Restate word for word the lines in the listing below, starting at the line containing "Given: Open the Namespace dropdown" and ending at the line containing "The image size is (980, 389).", both included; leave out the rest.

Dataset entries:
◆ ◆ ◆ ◆ ◆ ◆ ◆

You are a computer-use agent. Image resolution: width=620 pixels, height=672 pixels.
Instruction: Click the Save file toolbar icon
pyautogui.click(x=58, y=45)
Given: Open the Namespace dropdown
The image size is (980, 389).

◆ ◆ ◆ ◆ ◆ ◆ ◆

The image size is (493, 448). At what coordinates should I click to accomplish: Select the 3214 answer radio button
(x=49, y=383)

◆ ◆ ◆ ◆ ◆ ◆ ◆

Exercise result:
Given: Open the Namespace dropdown
The image size is (980, 389).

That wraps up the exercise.